[Stored data]

%%

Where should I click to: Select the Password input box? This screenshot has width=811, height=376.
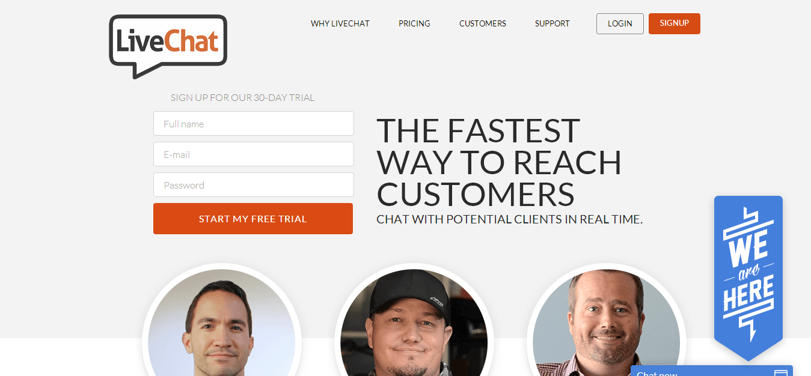254,185
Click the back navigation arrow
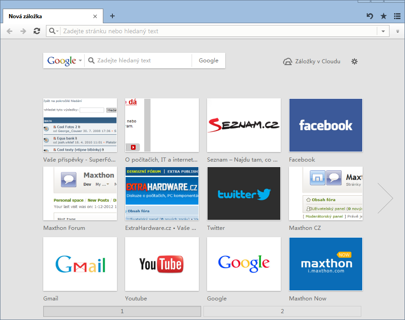 coord(10,31)
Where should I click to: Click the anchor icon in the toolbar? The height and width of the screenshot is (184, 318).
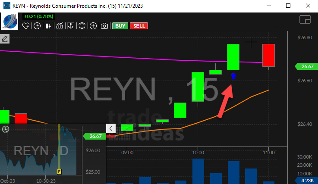70,26
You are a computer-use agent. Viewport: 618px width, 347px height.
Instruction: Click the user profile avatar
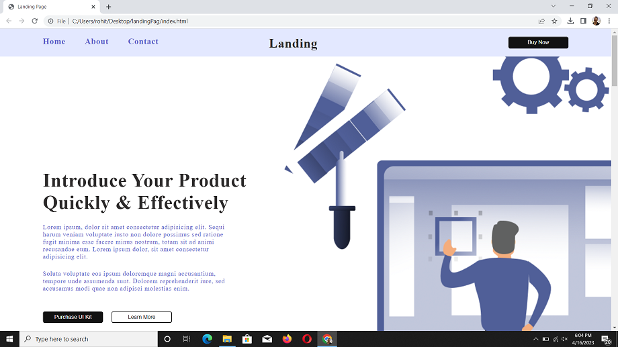point(596,21)
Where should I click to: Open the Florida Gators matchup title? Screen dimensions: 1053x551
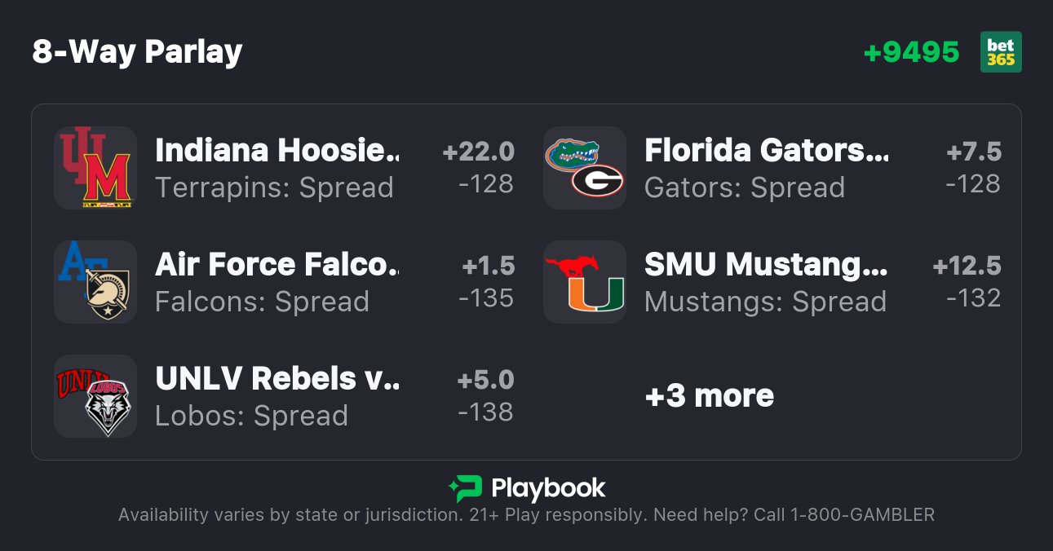pos(766,151)
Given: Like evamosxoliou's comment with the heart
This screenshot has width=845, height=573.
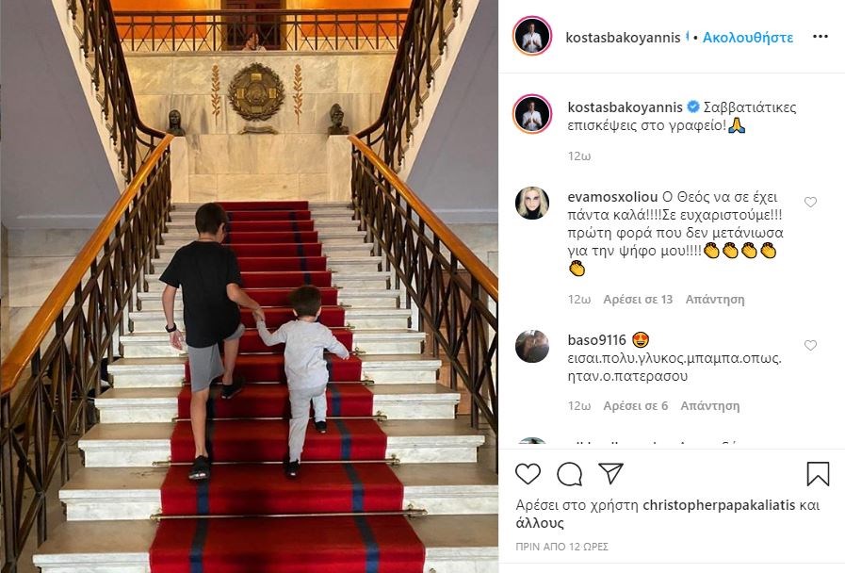Looking at the screenshot, I should pyautogui.click(x=810, y=202).
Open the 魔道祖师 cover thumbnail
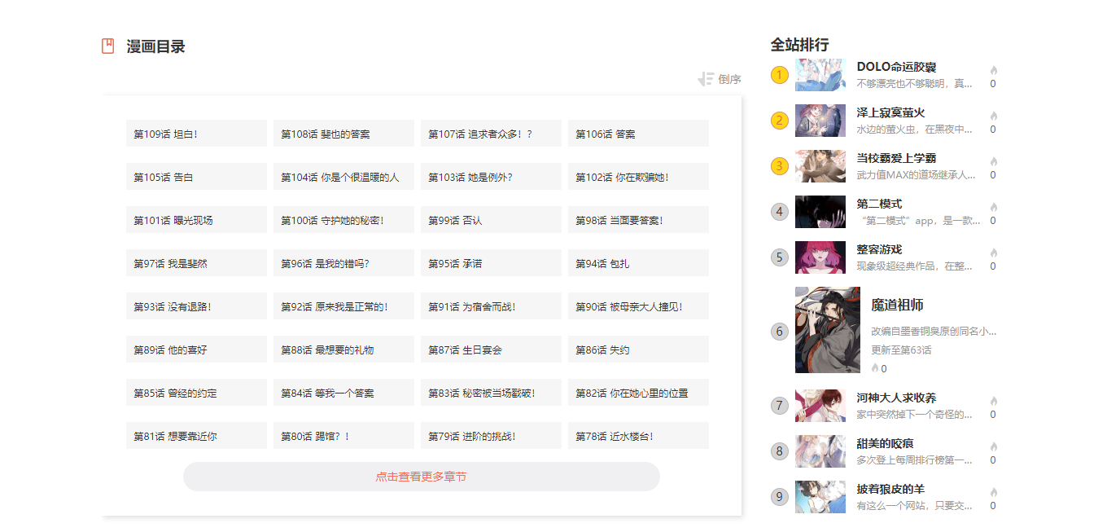 coord(827,330)
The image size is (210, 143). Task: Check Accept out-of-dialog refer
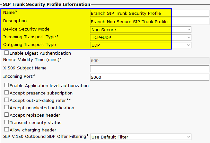pos(6,100)
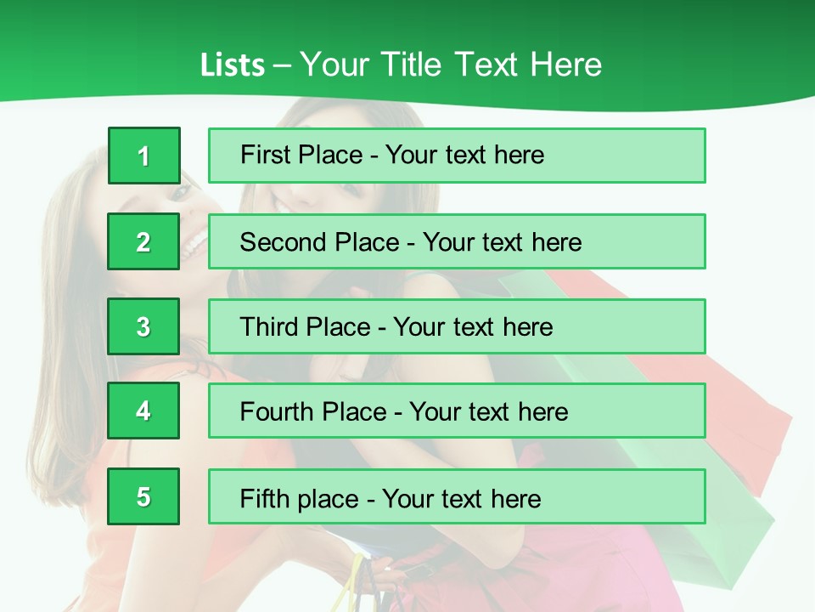Select the number 2 green box
The height and width of the screenshot is (612, 815).
[143, 241]
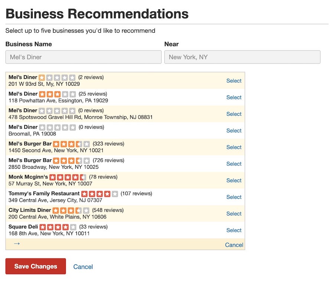This screenshot has width=334, height=286.
Task: Select Square Deli on 8th Ave
Action: tap(234, 230)
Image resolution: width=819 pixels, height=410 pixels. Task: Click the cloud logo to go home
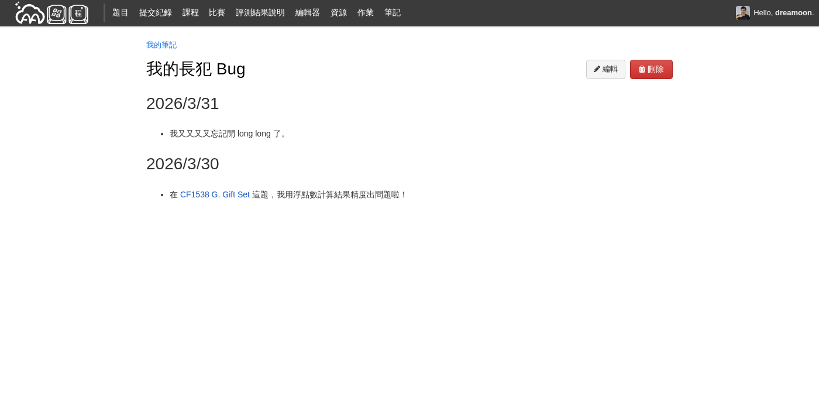[51, 13]
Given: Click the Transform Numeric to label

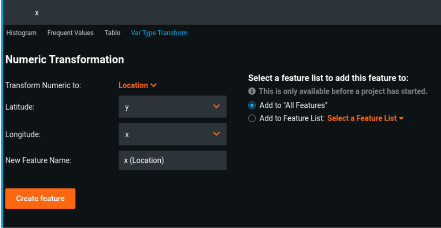Looking at the screenshot, I should [x=43, y=85].
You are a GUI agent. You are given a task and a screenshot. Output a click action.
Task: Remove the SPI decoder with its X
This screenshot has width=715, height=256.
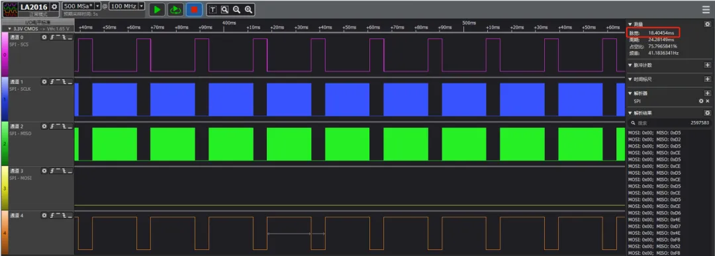point(708,101)

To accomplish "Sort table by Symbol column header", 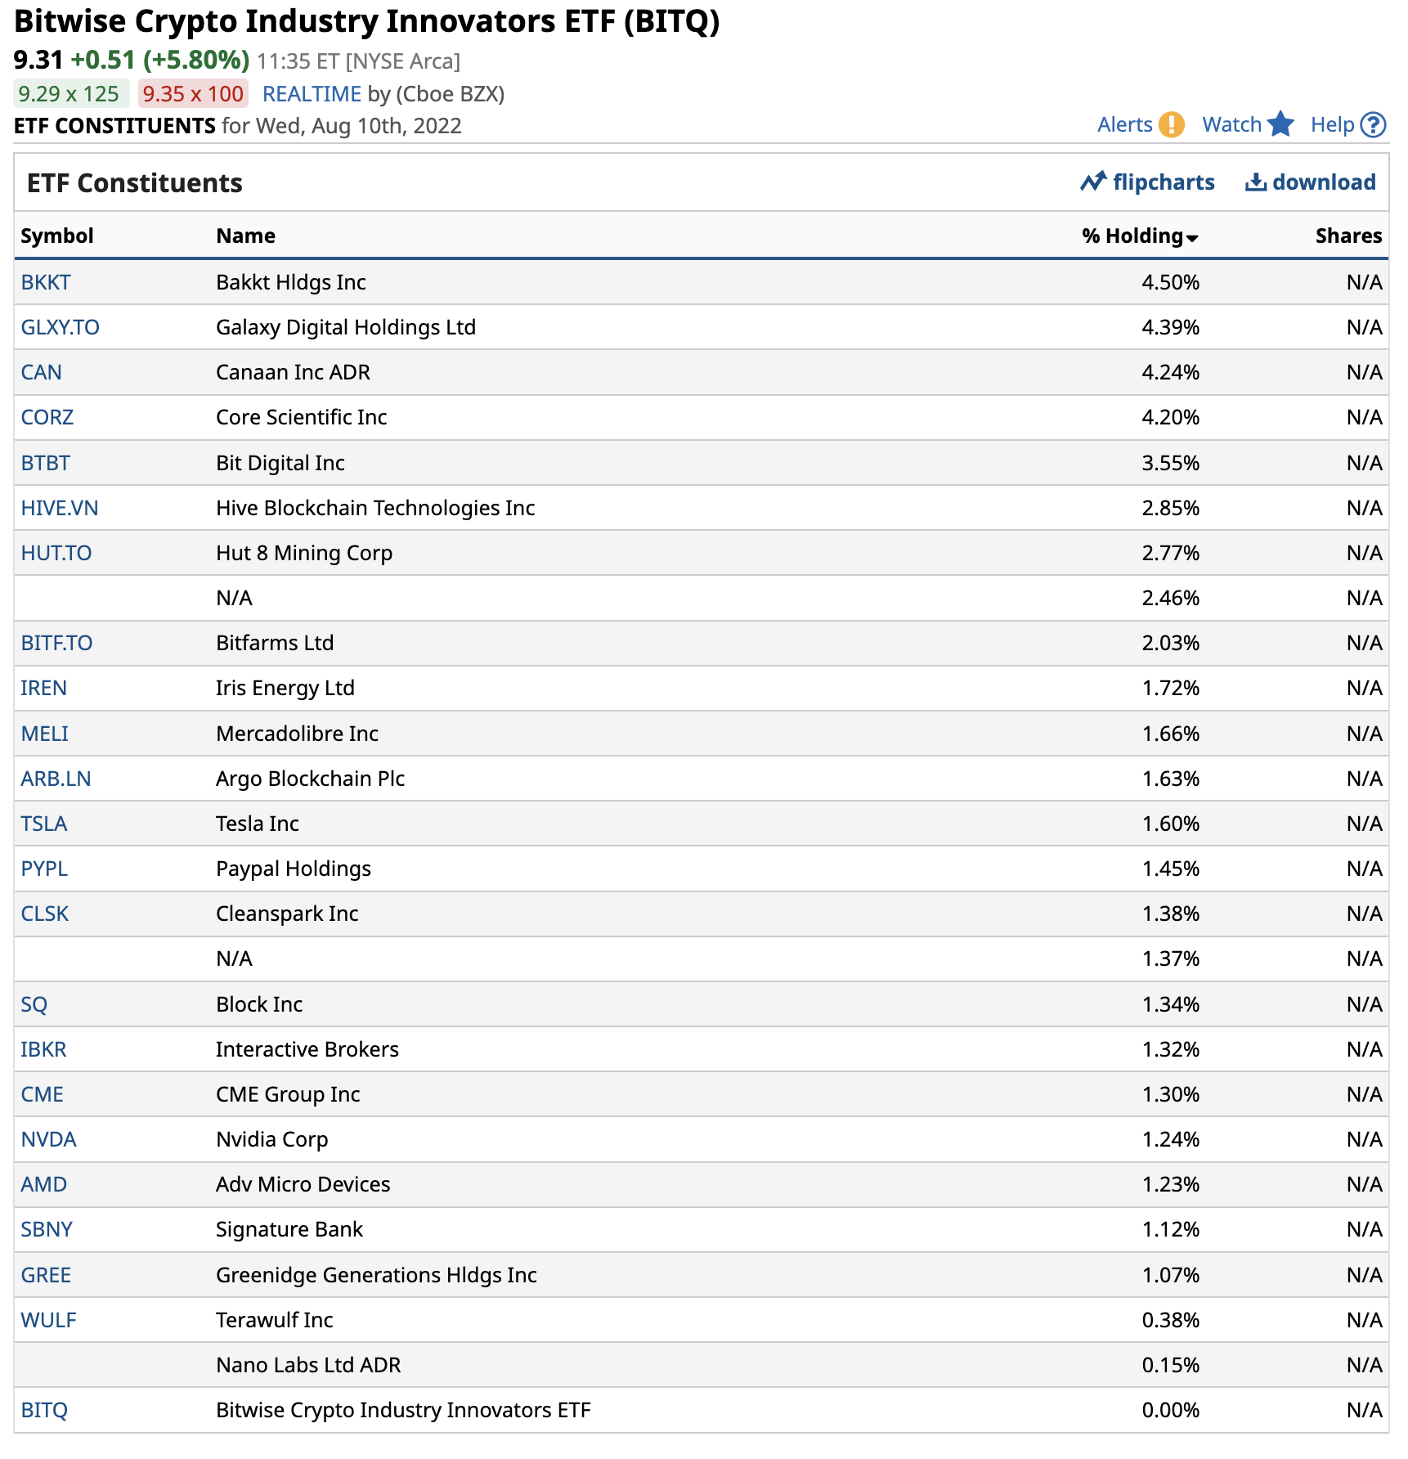I will 57,236.
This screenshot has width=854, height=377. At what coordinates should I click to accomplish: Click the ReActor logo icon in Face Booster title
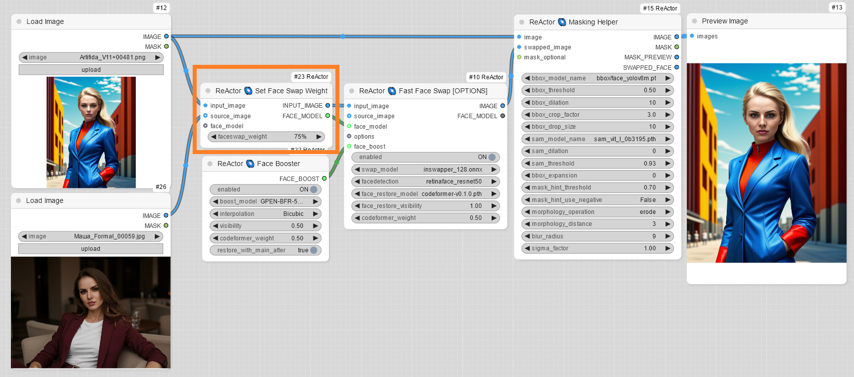click(x=250, y=164)
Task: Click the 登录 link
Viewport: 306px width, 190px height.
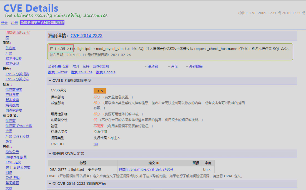Action: click(4, 23)
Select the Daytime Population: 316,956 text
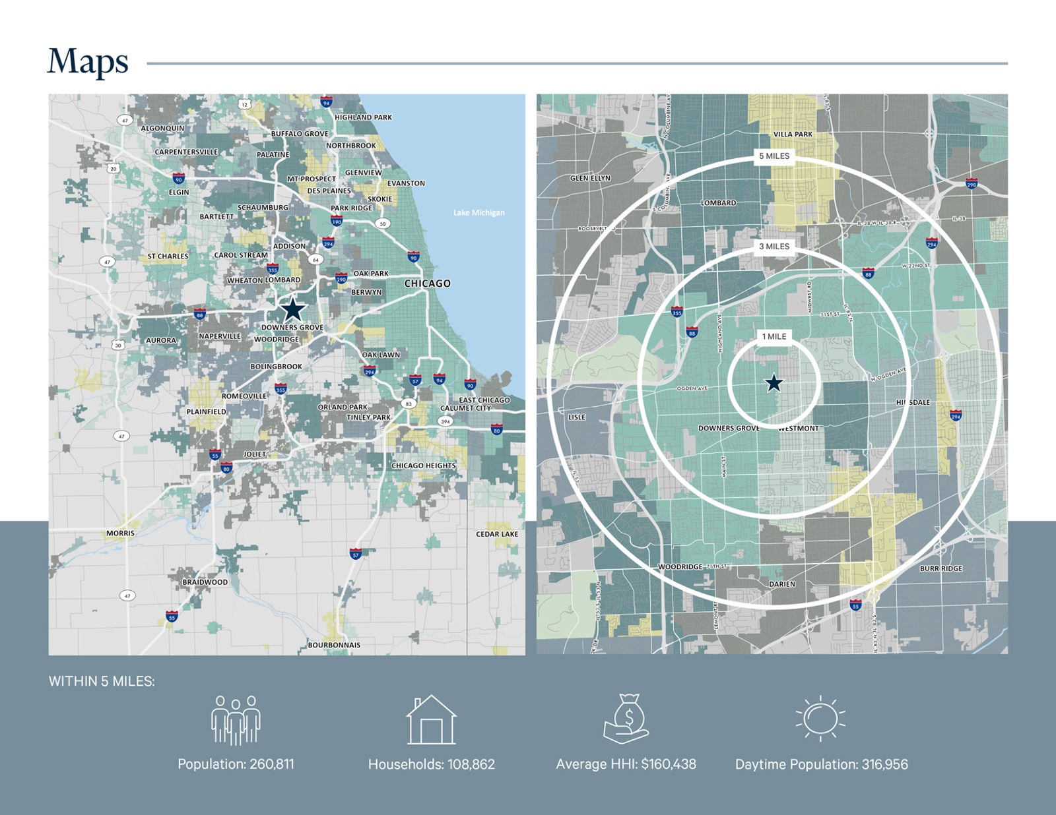 tap(821, 764)
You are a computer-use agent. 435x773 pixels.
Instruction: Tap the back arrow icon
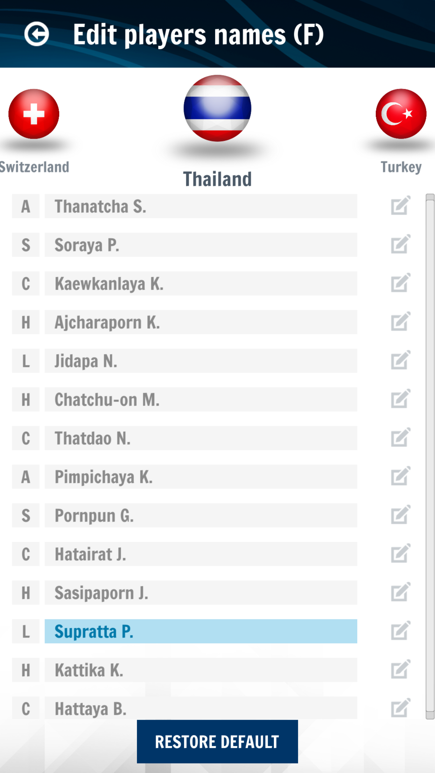tap(36, 34)
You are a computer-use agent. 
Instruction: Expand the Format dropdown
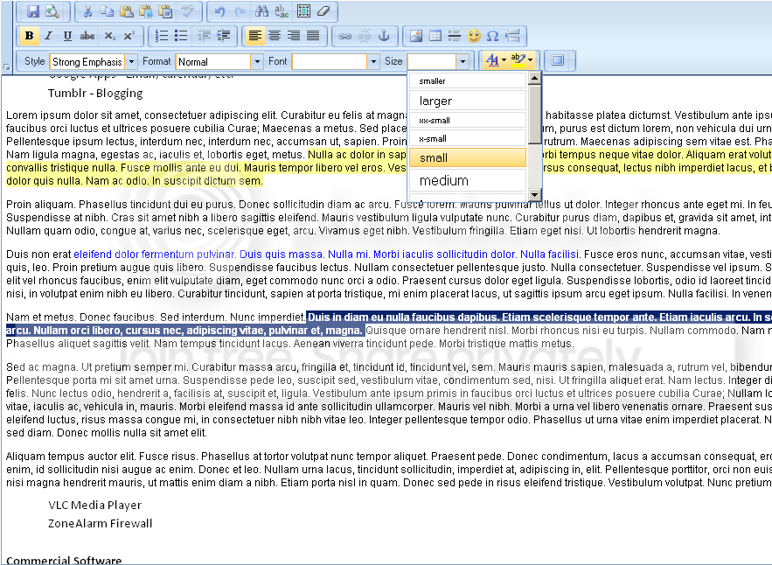click(x=256, y=61)
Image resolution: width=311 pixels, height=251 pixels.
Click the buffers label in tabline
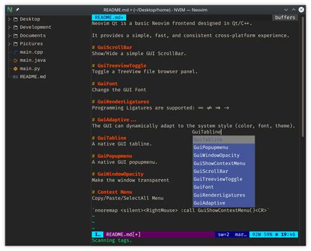coord(285,18)
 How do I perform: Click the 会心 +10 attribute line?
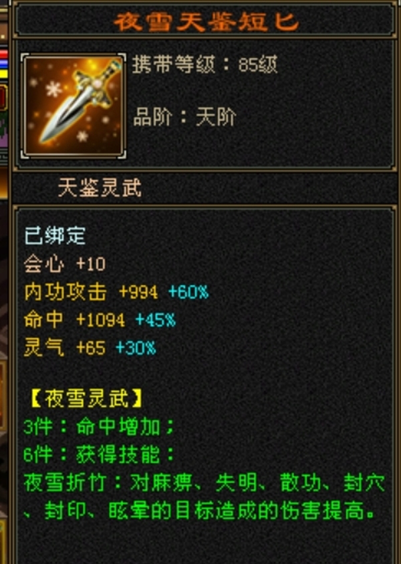click(65, 264)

%%

• REQUIRED WORK:
Check all the records above and select each line where the string "with" is found.

• COMPLETED TASK:
Given: Like evamosxoliou's comment with the heart
Task: Remove the SPI decoder with its X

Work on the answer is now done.